Nietzsche y el Superhombre.

El hombre se trasciende a sí mismo hacia el superhombre, es decir, a un tipo humano más elevado, a un espíritu libre; haciendo retroceder la fuerza de reacción (negación), mediante la afirmación de la vida y la creación.

- ¿Es el hombre el fin de la evolución?

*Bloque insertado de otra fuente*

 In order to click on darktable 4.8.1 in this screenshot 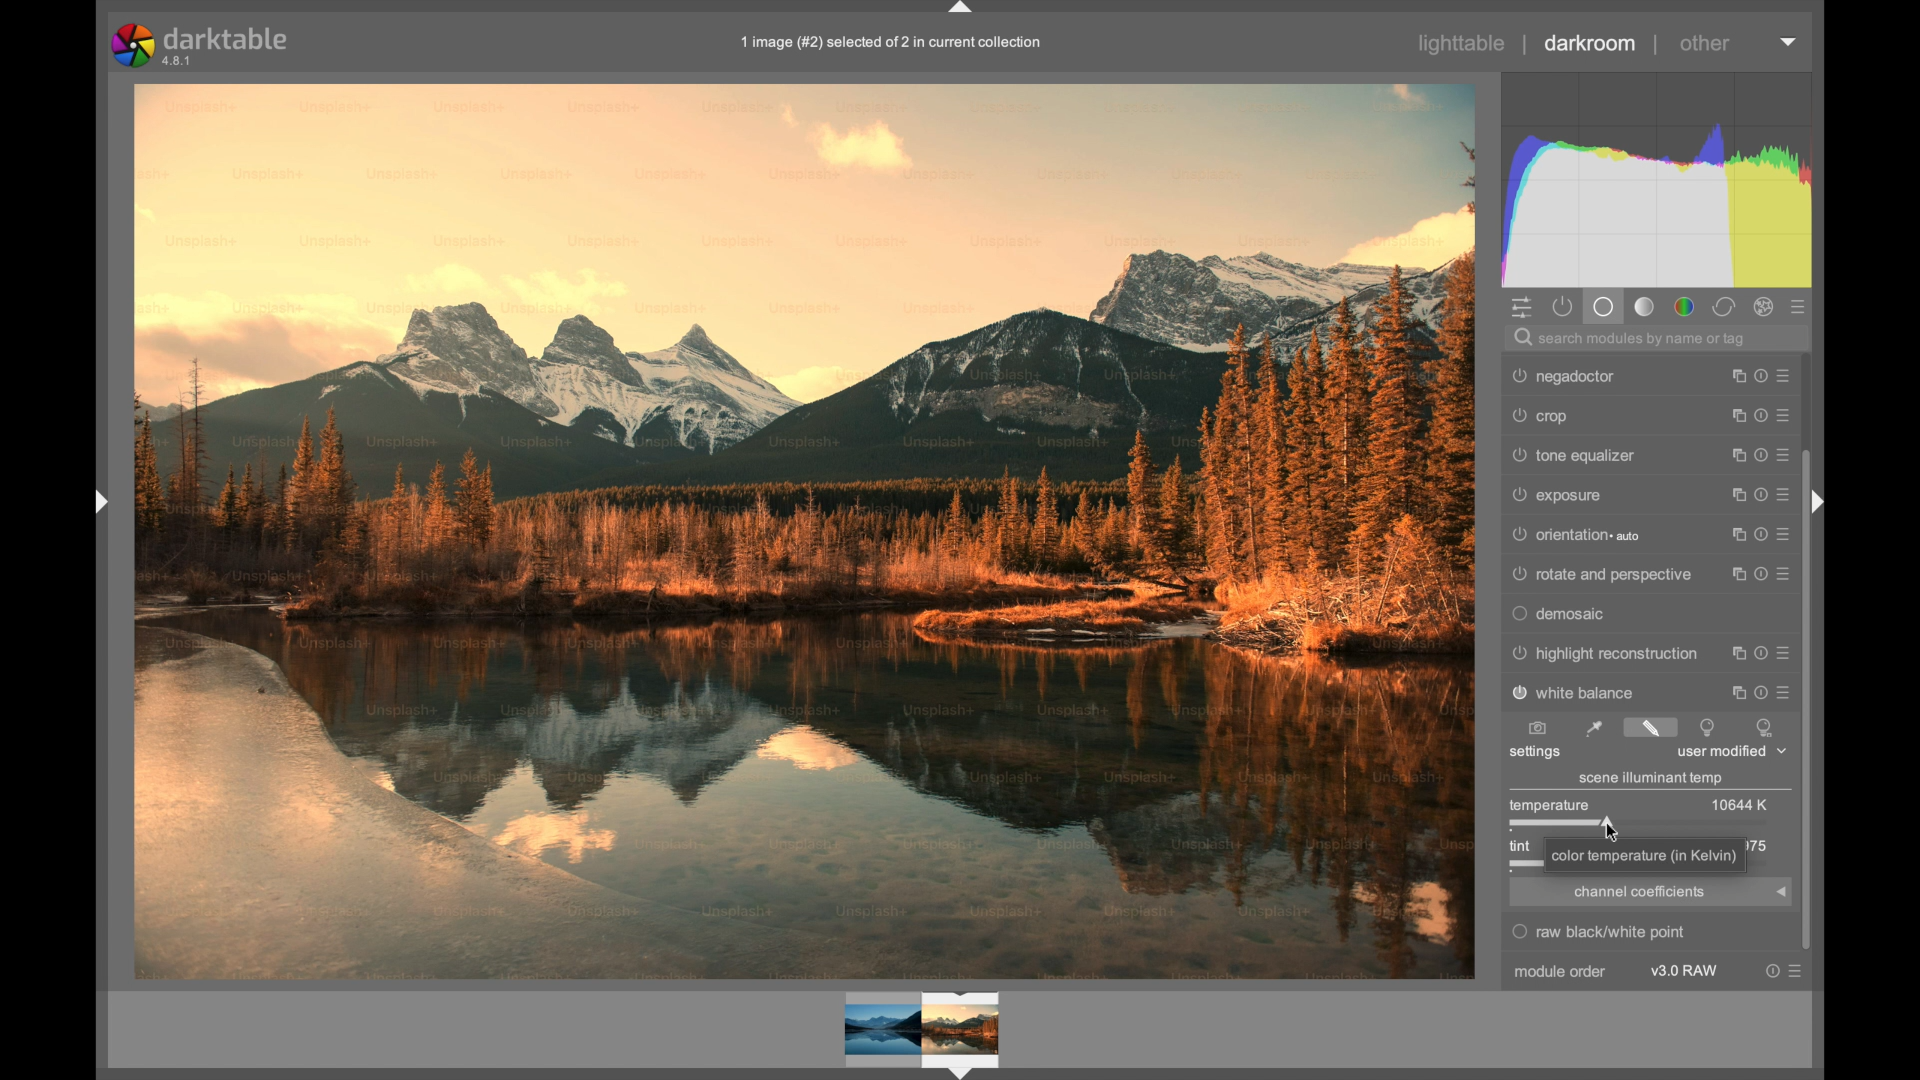, I will do `click(204, 45)`.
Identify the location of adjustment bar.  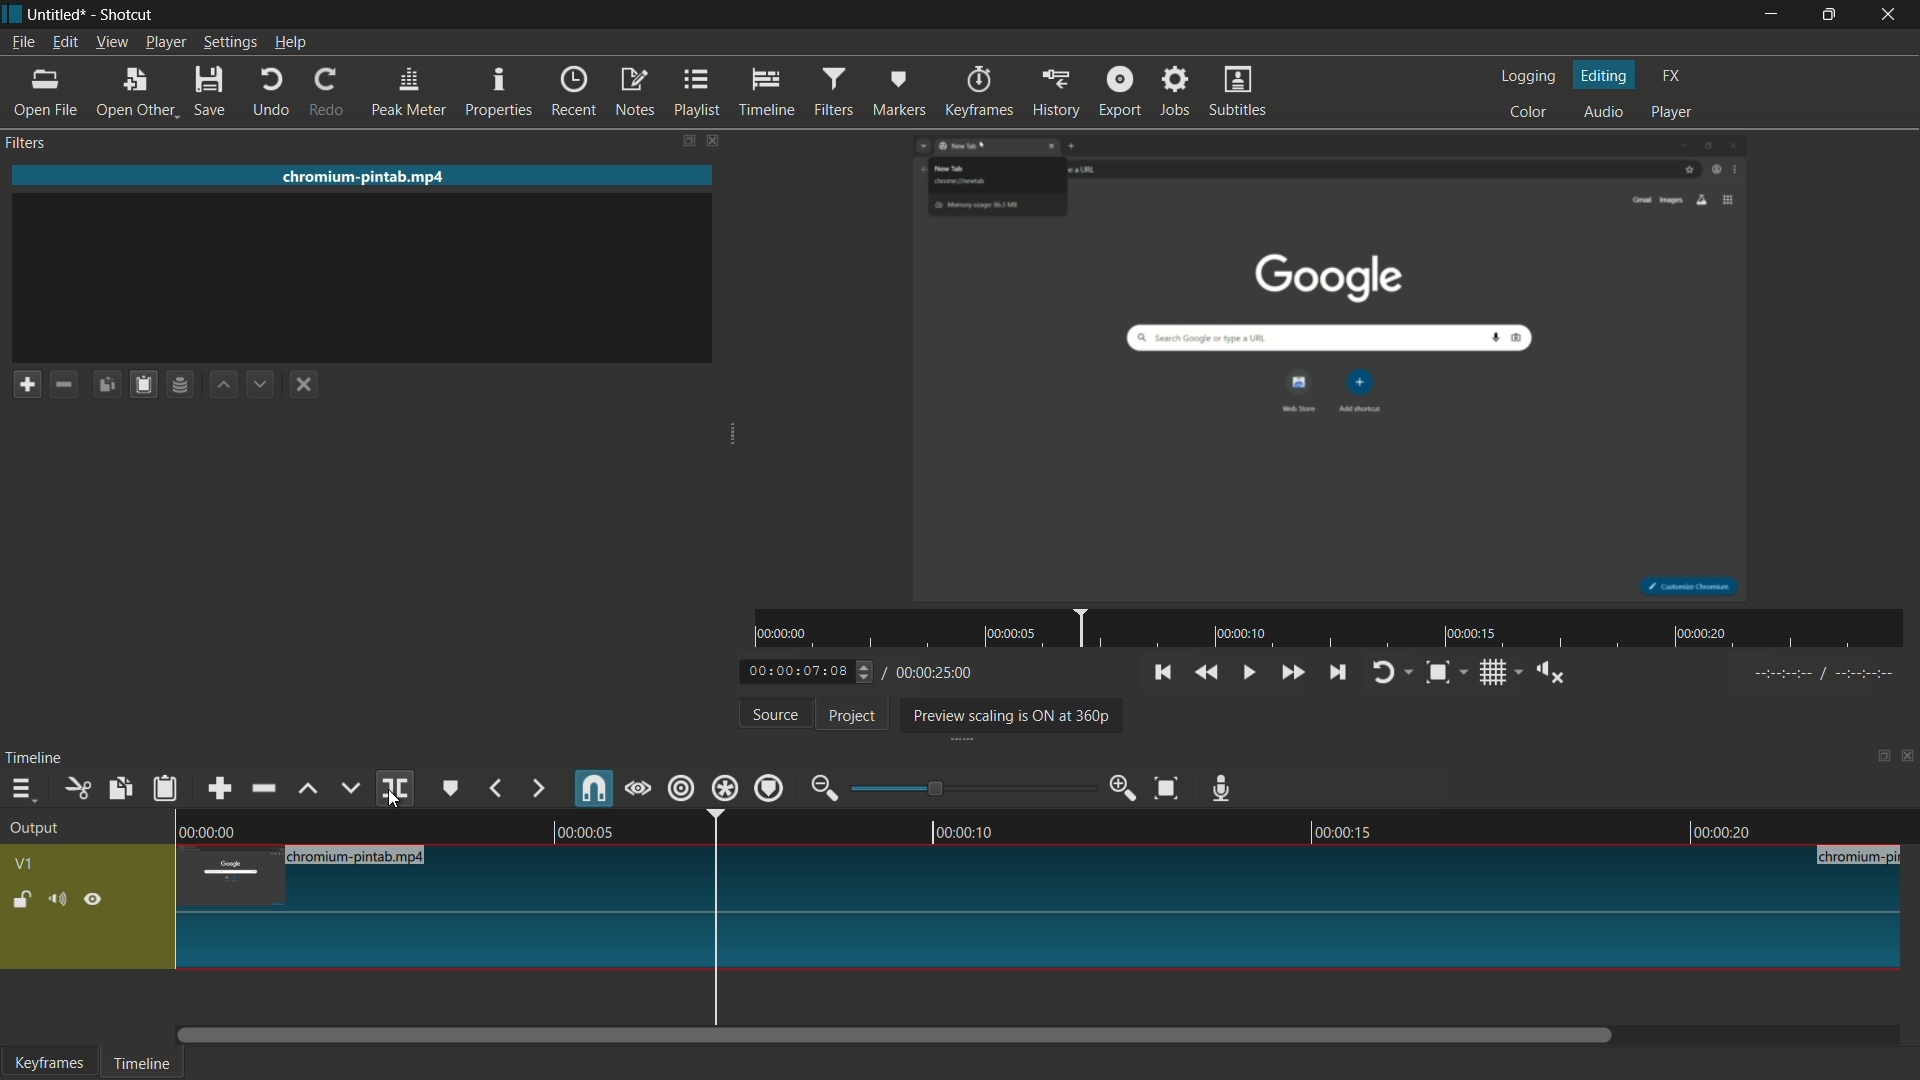
(974, 788).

Nietzsche entiende que no ha completado su camino, y lo llama a la individualidad creativa y bella.

- El superhombre es el sentido de la tierra,  ”ese vencedor de Dios y de la Nada”8.

- El superhombre de Nietzsche, ha sido caricaturizado, y debe quedar claro que nada tiene que ver con la “bestia rubia” del mito germánico.

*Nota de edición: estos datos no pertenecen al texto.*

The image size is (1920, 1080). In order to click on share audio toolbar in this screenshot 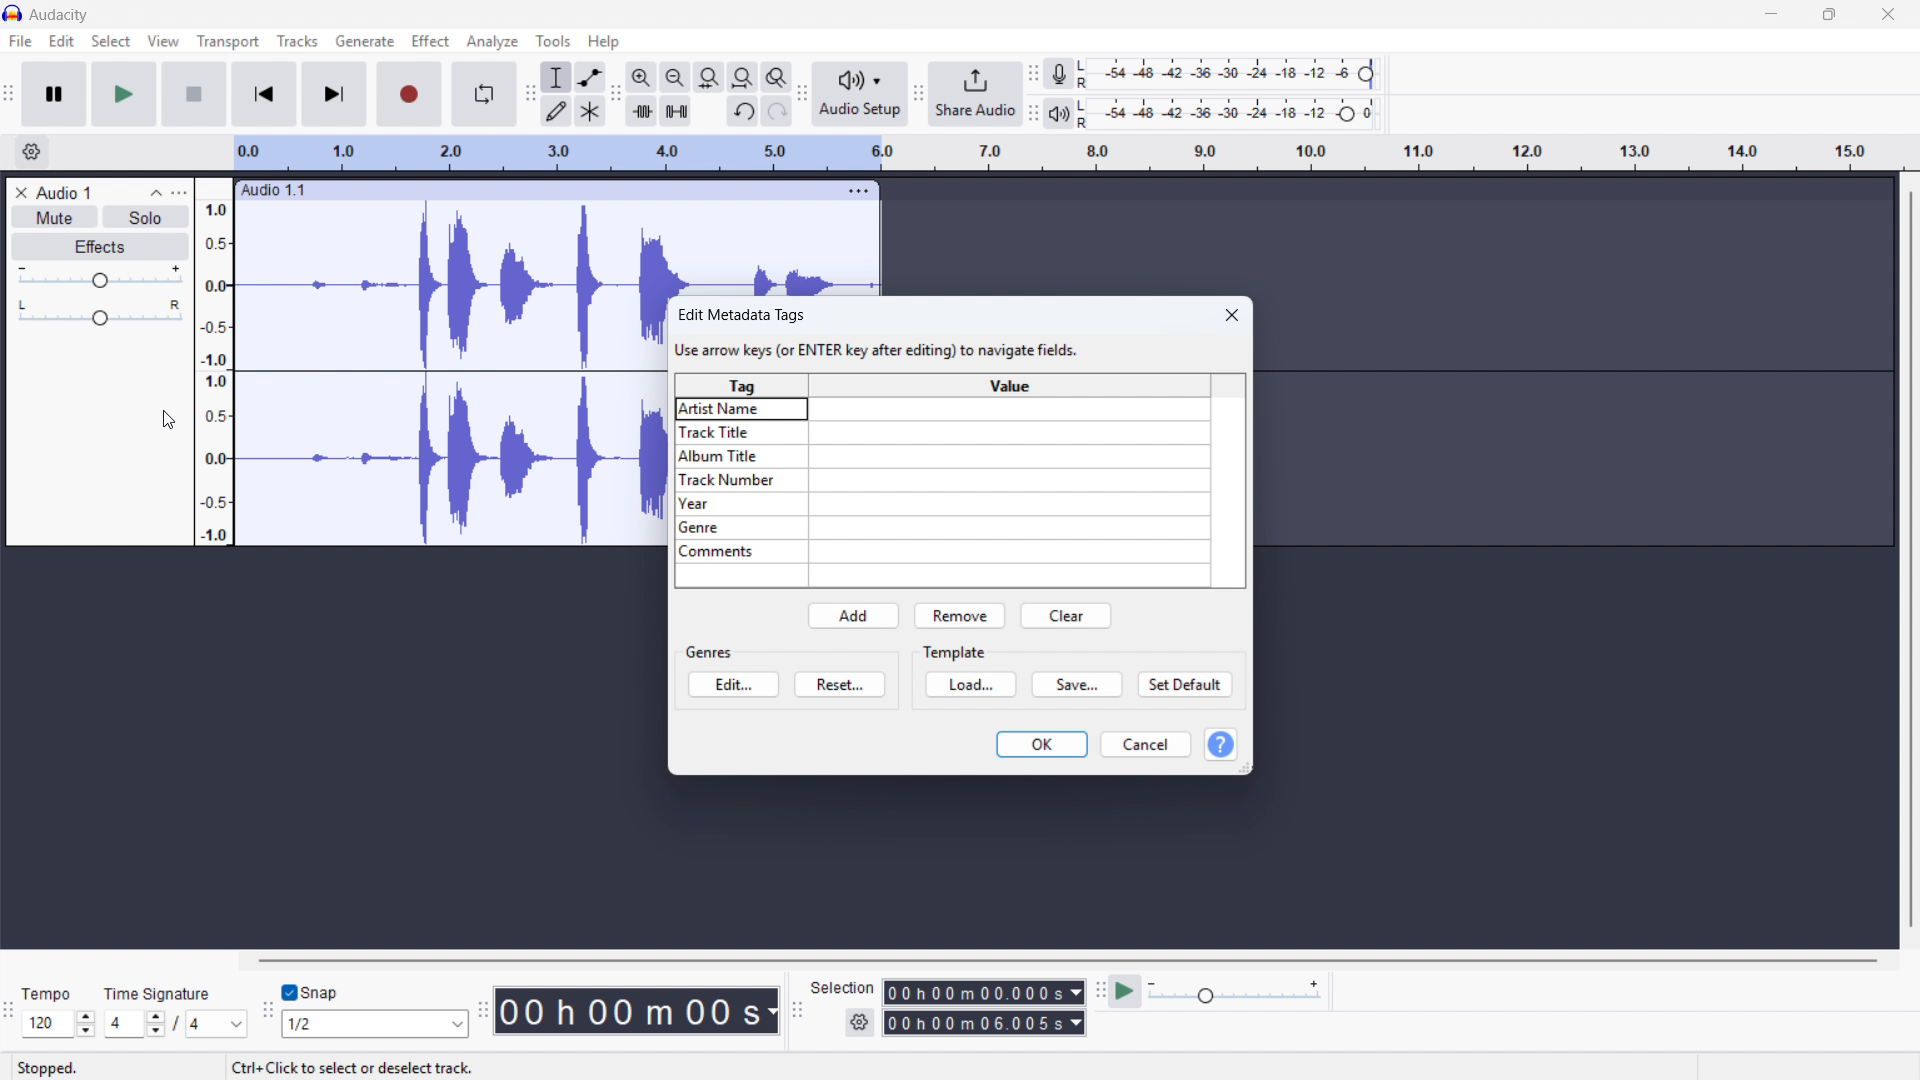, I will do `click(919, 94)`.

La filosofía de Nietzsche está organizada en torno a unos pocos conceptos claves: Superhombre, lo Dionisíaco, y por supuesto la Voluntad de Poder.

- Por último cabe añadir, el argumento del Eterno Retorno, noción que alude a cualquier estado del universo que retorna periódicamente.

- Nietzsche, como Lucrecio y Spinoza, propuso una filosofía de la alegría, de la creatividad y plenitud vital.

Celebró la vida y enfatizó que el secreto del mayor disfrute es vivir, riesgosa e intensamente.

 

 

1 F. Nietzsche, Así habló Zaratustra, en “De la superación de sí mismo”, 2º parte, Madrid, Alianza, 1978, p. 170.

2 G. Deleuze, Nietzsche y la Filosofía, Barcelona, Anagrama, 1994. Traducción al español por Carmen Artal, p 107.

3 F. Nietzsche, La Voluntad de Poder, Madrid, Edaf, 2009, p. 437.

4 G. Deleuze, Ob. Cit. p. 145

5 Según la R.A.E., la palabra “aristócrata” llegó al español tomada del francés aristicrate, y ésta del griego ἀριστοκράτης; lo define como miembro de la aristocracia; del griego ἀριστοκρατία aristokratía, de ἄριστος aristos excelente, y κράτος ,kratos, poder; juntas estas palabras forman «gobierno de los mejores».

6 F. Nietzsche, La genealogía de la moral, Buenos Aires, Alianza, 2008. Traducción al español por Andrés Sánchez Pascual, p.50.

7 F. Nietzsche, La visión dionisíaca del mundo, en El nacimiento de la tragedia, Madrid, edición original Alianza, 1976. Traducido al español por Andrés Sánchez Pascual, tomado de la edición digital de www.temakel.com, p. 4. consultada el 02/03/2012.